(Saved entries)

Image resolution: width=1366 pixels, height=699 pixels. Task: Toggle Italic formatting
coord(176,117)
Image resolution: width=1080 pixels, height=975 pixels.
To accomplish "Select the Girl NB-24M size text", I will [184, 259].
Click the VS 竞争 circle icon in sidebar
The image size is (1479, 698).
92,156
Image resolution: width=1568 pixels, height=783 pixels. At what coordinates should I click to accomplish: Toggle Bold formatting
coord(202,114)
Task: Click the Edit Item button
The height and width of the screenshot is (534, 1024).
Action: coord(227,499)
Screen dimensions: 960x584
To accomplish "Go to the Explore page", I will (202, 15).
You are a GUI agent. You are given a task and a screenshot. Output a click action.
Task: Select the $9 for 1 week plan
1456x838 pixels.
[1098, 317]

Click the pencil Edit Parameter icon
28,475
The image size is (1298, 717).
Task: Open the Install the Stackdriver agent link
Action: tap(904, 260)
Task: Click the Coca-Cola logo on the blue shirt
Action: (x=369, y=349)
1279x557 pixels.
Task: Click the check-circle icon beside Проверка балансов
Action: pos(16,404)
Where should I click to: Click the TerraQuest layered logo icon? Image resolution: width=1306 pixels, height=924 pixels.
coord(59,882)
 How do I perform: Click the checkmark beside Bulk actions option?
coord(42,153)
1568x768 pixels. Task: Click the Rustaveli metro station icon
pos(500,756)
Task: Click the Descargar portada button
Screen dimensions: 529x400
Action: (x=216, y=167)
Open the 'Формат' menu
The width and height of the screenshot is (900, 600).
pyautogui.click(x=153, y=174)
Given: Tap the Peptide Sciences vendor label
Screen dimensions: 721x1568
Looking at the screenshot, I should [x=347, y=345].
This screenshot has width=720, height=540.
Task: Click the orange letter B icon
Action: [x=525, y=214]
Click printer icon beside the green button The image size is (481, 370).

## What the task asks
Give only the number of lines in the entries that contain "Select".

## Task output
2